__Requirement A__. Below is a forum thread about a spouse with chronic illness. List the usernames of everyone who posts in it, naming each person once.

__Text shown__.
= = = =

# spouse with chronic illness



## cal (Sep 2, 2011)

I am new here. I have a wife who is dealing with a chronic neurological illness. I haven't been happy in a long time. She has been sick for over 3 years. Even before that, we had problems, but they were all put aside when she got ill. I did all I could to support her, but it feels so overwhelming now. I'm just so tired all the time, and depressed since there is no end in sight. I never tell her how I feel since I worry about her feelings. She thinks I'm ok, but the truth is that is far from the case. We have no love life or romance at all, and I'm basically a live in caretaker. I guess I just need some encouragement sometimes. I know she feels bad, and needs to take it out on me at times. I just can't imagine going on the rest of my life in this situation.


----------



## Catherine602 (Oct 14, 2010)

Sorry to hear about your wife. Will the dies progress to the point that she will not survive? What is the course of the illness what is likely to happen in the future? 

No matter how ill she is you cannot aloe her to mistreat you. Having that as a boundary will help you both. Can you get help to take care of her?
_Posted via Mobile Device_


----------



## cal (Sep 2, 2011)

It isn't life threatening, just really affects quality of life. At times it can be debilitating. I just kind of feel stuck as a caregiver for the rest of our days since it is the "right thing" to do.



Catherine602 said:


> Sorry to hear about your wife. Will the dies progress to the point that she will not survive? What is the course of the illness what is likely to happen in the future?
> 
> No matter how ill she is you cannot aloe her to mistreat you. Having that as a boundary will help you both. Can you get help to take care of her?
> _Posted via Mobile Device_


----------



## smartyblue (Jun 22, 2011)

In sickness and in health....


----------



## MEM2020 (Aug 23, 2009)

Practice saying something until you get good at it: "I am here to support you, not to be your emotional punching bag". 

At first she is going to fight you on breaking the pattern. You don't have to fight back - just tell her you will speak with her when she can be respectful and then LEAVE the room and if needed the house. 




cal said:


> It isn't life threatening, just really affects quality of life. At times it can be debilitating. I just kind of feel stuck as a caregiver for the rest of our days since it is the "right thing" to do.


----------



## Open4it (Sep 1, 2011)

First and foremost, find a support group for caregivers. What you are feeling is normal and there are people who have walked in your shoes that can give you guidance on how to move forward and how to deal with your situation.

Caregiving is exhausting under the best of circumstances.
Oftentimes, the caretaker ends up sick too because they've neglected to find support & care for themselves.

I would seek out help for yourself first and then take it from there.

Unresolved issues from the past are festering. Is your wife really too fragile to face these with you or are you both using her illness as an excuse to not deal with them?


----------



## SimplyAmorous (Nov 25, 2009)

I feel for you. I think what you are experiencing is harder than any type of problem on this entire forum. When a spouse looses their health, their ability to BE what they once was (I bet you would take those hard times back in a second) - there is no going back. It is a Grieving process.

Not every spouse can even endure it, and without adequate outside support, emotional support, others in your life to bring joy to your days, doing the "right thing" may lead to severe depression. 

To take care of another, you need to 1st take care of yourself. 

Do look for a support group in your area. And whatever her illness, I am sure you can find specific forum(s) and talk to others who have walked in your shoes. 


Caregiver.com - For caregivers, about caregivers, by caregivers

Amazon.com: A Husband, A Wife, & An Illness: Living Life Beyond Chronic Illness (9780595447268): Dr. William July, Jamey Lacy July: Books


----------

= = = =

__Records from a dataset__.
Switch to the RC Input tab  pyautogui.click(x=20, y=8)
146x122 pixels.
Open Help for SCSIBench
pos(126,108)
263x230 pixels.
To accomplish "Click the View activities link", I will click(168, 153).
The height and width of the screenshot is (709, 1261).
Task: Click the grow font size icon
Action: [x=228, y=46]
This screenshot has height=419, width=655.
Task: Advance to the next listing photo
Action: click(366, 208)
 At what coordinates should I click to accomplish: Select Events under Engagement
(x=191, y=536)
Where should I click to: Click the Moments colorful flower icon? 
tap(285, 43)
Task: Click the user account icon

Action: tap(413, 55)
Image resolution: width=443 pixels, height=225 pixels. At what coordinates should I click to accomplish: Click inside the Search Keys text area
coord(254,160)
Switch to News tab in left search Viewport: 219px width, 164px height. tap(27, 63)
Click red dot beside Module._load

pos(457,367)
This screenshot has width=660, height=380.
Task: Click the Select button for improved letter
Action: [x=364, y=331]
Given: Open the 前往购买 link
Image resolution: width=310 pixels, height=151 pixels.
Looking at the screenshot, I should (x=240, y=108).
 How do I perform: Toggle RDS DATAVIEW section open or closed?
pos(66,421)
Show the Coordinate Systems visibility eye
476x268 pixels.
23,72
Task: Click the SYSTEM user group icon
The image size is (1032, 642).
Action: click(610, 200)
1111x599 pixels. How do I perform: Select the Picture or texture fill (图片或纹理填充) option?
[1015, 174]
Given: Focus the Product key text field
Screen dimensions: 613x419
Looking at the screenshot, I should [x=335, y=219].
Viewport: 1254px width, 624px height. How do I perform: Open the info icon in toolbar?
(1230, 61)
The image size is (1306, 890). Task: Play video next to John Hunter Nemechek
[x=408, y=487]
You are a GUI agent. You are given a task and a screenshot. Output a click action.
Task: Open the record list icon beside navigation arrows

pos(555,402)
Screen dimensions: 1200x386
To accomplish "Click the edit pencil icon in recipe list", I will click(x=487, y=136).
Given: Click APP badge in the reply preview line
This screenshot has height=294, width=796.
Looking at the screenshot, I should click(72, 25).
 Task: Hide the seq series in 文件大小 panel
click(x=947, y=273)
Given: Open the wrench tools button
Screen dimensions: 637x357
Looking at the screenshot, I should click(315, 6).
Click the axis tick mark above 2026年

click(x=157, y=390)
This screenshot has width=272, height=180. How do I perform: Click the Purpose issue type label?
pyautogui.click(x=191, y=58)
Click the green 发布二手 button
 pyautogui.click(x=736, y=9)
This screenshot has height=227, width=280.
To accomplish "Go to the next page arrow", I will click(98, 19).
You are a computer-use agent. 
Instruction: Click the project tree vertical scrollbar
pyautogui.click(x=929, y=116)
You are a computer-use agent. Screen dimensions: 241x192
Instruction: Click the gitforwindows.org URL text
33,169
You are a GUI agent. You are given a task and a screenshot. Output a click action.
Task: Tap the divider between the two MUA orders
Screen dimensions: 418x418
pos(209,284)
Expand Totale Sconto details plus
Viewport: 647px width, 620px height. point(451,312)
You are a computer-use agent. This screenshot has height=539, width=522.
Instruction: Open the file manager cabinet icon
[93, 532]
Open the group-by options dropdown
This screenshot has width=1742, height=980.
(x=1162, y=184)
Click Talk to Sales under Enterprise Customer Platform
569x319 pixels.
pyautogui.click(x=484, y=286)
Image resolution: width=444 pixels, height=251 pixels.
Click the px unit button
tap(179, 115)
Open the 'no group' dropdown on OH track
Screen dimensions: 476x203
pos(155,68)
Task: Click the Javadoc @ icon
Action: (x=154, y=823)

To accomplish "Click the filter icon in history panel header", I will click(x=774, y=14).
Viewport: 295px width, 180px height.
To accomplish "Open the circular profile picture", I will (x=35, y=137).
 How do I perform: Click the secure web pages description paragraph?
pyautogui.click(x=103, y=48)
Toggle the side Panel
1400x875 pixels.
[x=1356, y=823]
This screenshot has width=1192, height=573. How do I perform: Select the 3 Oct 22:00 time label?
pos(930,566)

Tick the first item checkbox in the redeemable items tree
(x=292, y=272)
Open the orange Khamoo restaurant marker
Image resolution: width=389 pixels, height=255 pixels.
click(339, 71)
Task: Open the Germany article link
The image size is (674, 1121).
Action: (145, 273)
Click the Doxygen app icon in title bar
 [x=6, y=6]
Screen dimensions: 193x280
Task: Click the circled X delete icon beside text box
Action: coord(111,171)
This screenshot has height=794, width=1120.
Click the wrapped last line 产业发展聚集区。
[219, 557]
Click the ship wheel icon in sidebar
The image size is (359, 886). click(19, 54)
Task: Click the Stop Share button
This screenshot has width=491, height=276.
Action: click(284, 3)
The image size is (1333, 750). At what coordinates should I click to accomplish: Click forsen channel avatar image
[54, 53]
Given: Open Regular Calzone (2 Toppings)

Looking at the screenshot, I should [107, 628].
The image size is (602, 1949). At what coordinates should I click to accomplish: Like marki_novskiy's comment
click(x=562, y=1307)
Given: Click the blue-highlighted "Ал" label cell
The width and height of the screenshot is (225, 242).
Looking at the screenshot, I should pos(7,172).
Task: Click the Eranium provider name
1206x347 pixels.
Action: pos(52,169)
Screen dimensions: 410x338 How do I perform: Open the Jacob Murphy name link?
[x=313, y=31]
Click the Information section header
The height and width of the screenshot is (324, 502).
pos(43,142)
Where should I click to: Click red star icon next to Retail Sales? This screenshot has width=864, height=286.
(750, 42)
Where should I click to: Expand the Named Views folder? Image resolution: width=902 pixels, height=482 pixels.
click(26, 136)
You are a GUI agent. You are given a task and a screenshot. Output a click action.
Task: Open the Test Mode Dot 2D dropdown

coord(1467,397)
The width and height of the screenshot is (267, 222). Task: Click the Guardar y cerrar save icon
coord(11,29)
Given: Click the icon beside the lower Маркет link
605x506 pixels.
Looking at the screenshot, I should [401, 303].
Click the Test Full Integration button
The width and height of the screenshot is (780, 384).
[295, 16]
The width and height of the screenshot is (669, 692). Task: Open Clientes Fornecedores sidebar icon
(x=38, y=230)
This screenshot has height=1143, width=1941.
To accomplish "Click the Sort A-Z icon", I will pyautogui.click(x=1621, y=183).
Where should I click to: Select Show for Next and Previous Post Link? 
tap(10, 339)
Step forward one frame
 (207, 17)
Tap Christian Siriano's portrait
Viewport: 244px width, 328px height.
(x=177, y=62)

= = = =

__Requirement B__. Find each line in the entries above that contains the string "Instruction", and copy those lines.

__Right answer A__. cal, Catherine602, smartyblue, MEM2020, Open4it, SimplyAmorous

__Right answer B__.
Instruction: Click the project tree vertical scrollbar
Instruction: Click the gitforwindows.org URL text
Instruction: Open the file manager cabinet icon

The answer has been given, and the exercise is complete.